My last employer (before I retired) operated a 'lessor of' rule, which was you could claim whatever was the shortest journey - office to site or home to site. So if it was 10 miles to the site from home but 6 miles from the office, then you could claim 6 miles. If it was 15 miles from the office but 8 miles from home then you could claim 8 miles.

There wasn't a deduction for mileage for the normal commute, but I am aware that some employers operate such a system. However there was a deduction of time for hourly paid employees - i.e. if someone drove directly to a site from home and that took 45 minutes but their normal commute was 30 minutes, then only 15 minutes of the trip was work time.

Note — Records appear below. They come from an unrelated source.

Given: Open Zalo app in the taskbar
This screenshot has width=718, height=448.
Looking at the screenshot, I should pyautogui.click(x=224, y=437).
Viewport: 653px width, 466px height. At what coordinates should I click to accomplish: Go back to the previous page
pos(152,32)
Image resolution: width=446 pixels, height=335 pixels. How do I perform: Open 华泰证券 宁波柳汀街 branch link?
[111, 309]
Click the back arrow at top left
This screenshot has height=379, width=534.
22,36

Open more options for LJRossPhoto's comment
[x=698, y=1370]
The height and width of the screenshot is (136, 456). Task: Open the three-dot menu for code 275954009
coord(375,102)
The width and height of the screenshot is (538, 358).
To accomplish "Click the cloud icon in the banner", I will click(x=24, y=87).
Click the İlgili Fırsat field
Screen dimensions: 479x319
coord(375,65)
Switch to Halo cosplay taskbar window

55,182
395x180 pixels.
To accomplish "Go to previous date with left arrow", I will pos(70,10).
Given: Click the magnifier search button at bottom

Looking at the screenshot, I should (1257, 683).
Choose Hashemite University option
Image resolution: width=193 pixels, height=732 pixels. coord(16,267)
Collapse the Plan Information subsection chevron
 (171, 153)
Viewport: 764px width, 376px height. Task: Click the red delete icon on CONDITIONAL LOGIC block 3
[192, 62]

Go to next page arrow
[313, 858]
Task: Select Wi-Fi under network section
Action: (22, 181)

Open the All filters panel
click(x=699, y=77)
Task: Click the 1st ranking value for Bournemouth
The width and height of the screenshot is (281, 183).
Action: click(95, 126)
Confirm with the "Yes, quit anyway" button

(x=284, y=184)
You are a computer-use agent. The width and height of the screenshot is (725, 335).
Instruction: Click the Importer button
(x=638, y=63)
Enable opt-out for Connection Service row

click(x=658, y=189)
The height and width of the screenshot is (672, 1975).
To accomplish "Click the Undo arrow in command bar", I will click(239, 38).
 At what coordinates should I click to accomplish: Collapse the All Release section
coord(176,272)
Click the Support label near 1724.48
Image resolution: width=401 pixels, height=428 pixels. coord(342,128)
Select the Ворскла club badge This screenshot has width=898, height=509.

HMRC's rules are completely different and are simply - what mileage did you actually do, provided you are not trying to cheat and are pretending that a journey is a site visit rather than your normal commute. As already mentioned, if you do have to pop into the office just to pick up papers or equipment and don't do any substantial work whilst you are in the office, then the whole 'home to office to site' visit counts as business mileage.

What you can do is claim tax relief on the difference between what an employer pays and what HMRC allows.
What would you do if it was a 20 mile journey to the office each day and one one day a week you have a 20 mile journey to site instead, do not go to the office?

Imho employers are "cheap" if they seek to deduct office miles etc when people are going to site. If you send them to site then pay for the full site mileage ffs.

TX.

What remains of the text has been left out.